* TEXTO FUENTE *
•••••

(Columna publicada en Diario La Nación) El gobierno pasó de la etapa zen y el "dejar fluir la conversación" al contraataque directo. Apuntó a los "detractores", a quienes considera, casi sin excepción, "ventajeros políticos" y no "adversarios leales". Inició la movida el propio Mauricio Macri , al sacudir a los dirigentes sindicales "perpetuos", a quienes les recomendó "soltar" la manija del poder y alentar convenios más creativos para que las pequeñas y medianas empresas puedan tomar nuevos empleados, disminuyendo, parcialmente, la carga laboral.

•••••

* DATOS EN ESTUDIO *
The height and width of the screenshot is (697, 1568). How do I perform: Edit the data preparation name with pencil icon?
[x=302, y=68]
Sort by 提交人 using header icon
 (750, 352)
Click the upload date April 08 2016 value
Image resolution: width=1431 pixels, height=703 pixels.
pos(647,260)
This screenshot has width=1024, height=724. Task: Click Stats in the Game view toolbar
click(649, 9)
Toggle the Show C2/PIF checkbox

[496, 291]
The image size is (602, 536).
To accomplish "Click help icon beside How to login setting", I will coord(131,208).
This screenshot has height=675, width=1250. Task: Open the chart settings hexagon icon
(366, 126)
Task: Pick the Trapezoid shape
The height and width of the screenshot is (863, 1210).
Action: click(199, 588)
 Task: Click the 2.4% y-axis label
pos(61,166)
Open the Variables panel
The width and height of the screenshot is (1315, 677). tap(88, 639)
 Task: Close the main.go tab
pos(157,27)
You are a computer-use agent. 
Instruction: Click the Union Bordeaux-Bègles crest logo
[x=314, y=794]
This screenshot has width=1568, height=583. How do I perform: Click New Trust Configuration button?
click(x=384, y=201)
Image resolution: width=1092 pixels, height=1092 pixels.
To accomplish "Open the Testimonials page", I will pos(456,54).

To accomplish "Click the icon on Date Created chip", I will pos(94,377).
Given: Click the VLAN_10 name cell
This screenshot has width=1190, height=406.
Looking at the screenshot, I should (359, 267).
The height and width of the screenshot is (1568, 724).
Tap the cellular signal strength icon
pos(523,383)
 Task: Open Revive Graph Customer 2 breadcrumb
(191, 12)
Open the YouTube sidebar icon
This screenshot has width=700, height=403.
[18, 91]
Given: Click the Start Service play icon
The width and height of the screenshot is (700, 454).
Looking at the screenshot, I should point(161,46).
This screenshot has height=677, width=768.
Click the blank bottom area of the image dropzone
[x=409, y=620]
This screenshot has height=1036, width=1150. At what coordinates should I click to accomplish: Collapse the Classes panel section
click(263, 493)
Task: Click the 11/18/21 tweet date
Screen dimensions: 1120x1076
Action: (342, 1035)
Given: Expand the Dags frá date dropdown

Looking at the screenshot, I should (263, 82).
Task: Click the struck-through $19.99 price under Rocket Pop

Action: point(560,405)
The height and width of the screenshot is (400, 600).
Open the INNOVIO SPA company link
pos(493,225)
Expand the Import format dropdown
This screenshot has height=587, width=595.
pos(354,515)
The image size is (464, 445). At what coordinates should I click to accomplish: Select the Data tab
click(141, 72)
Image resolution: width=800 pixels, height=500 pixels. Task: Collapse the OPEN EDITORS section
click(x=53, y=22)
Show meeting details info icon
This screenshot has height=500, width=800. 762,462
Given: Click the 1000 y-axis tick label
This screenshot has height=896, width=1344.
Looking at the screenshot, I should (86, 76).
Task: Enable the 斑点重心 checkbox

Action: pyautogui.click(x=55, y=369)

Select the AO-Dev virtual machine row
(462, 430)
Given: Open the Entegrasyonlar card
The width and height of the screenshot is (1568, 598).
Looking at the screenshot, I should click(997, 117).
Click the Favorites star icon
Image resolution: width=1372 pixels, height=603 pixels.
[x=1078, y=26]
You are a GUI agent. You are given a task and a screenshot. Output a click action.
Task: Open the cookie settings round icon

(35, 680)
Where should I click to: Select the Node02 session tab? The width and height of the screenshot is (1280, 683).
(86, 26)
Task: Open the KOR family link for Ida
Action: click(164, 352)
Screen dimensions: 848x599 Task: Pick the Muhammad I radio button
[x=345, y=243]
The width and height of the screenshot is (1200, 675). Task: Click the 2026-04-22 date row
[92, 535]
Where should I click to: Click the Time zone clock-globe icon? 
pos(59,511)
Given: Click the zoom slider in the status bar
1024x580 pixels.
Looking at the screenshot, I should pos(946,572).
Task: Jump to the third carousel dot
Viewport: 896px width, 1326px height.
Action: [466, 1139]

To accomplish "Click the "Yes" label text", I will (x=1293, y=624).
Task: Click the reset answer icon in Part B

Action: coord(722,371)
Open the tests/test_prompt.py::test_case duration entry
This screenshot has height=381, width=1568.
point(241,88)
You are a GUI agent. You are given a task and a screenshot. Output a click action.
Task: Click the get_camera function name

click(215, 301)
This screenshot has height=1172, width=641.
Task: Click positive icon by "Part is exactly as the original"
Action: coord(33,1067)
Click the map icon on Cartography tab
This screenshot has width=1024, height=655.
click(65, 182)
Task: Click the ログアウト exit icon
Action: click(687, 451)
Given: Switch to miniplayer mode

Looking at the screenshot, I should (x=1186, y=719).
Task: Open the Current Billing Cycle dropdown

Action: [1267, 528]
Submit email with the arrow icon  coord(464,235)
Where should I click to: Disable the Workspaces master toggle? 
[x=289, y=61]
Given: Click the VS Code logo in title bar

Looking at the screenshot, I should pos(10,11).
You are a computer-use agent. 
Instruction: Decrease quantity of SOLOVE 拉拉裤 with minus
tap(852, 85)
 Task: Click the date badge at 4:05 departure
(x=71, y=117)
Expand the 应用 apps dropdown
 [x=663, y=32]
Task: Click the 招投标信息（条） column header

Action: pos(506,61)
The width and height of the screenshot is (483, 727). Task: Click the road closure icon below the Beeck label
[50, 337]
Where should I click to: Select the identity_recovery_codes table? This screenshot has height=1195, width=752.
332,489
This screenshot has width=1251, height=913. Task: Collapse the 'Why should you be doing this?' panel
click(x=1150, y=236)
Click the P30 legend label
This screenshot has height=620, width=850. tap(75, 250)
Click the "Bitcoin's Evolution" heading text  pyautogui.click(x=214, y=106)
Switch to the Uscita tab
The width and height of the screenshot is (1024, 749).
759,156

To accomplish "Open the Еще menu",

•••••

* CONSIGNA A *
Reproduce de la columna todo lo que va desde "(Columna publicada en" hasta "la carga laboral.".
* CONSIGNA B *
Resume la columna en dos oraciones.
* CONSIGNA C *
Retoma la columna sobre el contraataque del gobierno en el punto donde termina y continúala.

* RESPUESTA A *
(Columna publicada en Diario La Nación) El gobierno pasó de la etapa zen y el "dejar fluir la conversación" al contraataque directo. Apuntó a los "detractores", a quienes considera, casi sin excepción, "ventajeros políticos" y no "adversarios leales". Inició la movida el propio Mauricio Macri , al sacudir a los dirigentes sindicales "perpetuos", a quienes les recomendó "soltar" la manija del poder y alentar convenios más creativos para que las pequeñas y medianas empresas puedan tomar nuevos empleados, disminuyendo, parcialmente, la carga laboral.

* RESPUESTA B *
El gobierno dejó atrás su etapa zen y pasó al contraataque directo contra sus detractores, a quienes considera, casi sin excepción, ventajeros políticos y no adversarios leales. Mauricio Macri inició la movida al sacudir a los dirigentes sindicales perpetuos, a quienes recomendó soltar la manija del poder y alentar convenios más creativos para que las pequeñas y medianas empresas puedan tomar nuevos empleados.

* RESPUESTA C *
Macri sabe dónde pega. Los sindicalistas eternos, ricos y desprestigiados son los dirigentes con peor imagen de toda la Argentina. Casi empatados con los niveles de rechazo que ostentan Cristina Fernández, Aníbal Fernández, Amado Boudou y Luis D'Elía. El Presidente está seguro, además, de que las pymes tomarían nuevos empleados con el paraguas de un convenio con cargas laborales que cuesten tres veces menos que el salario del bolsillo del nuevo trabajador. No hay que confundir esta iniciativa con precarización o flexibilización, aclara Macri. Hay que incluirla en el contexto de un impulso transitorio para generar más puestos de trabajo en el sector privado, agrega.

¿Por qué el jefe del Estado habló así? Porque no le gusta que los mismos gremialistas que le dicen en privado a Jorge Triaca que lo apoyan se suban a la tribuna y lo empiecen a acusar de ser el responsable del ajuste y el hambre. "Jorgito, si se enojan demasiado deciles que no es nada personal. Sólo un poco de su propia medicina", le sugirió el Presidente al jefe de la cartera laboral.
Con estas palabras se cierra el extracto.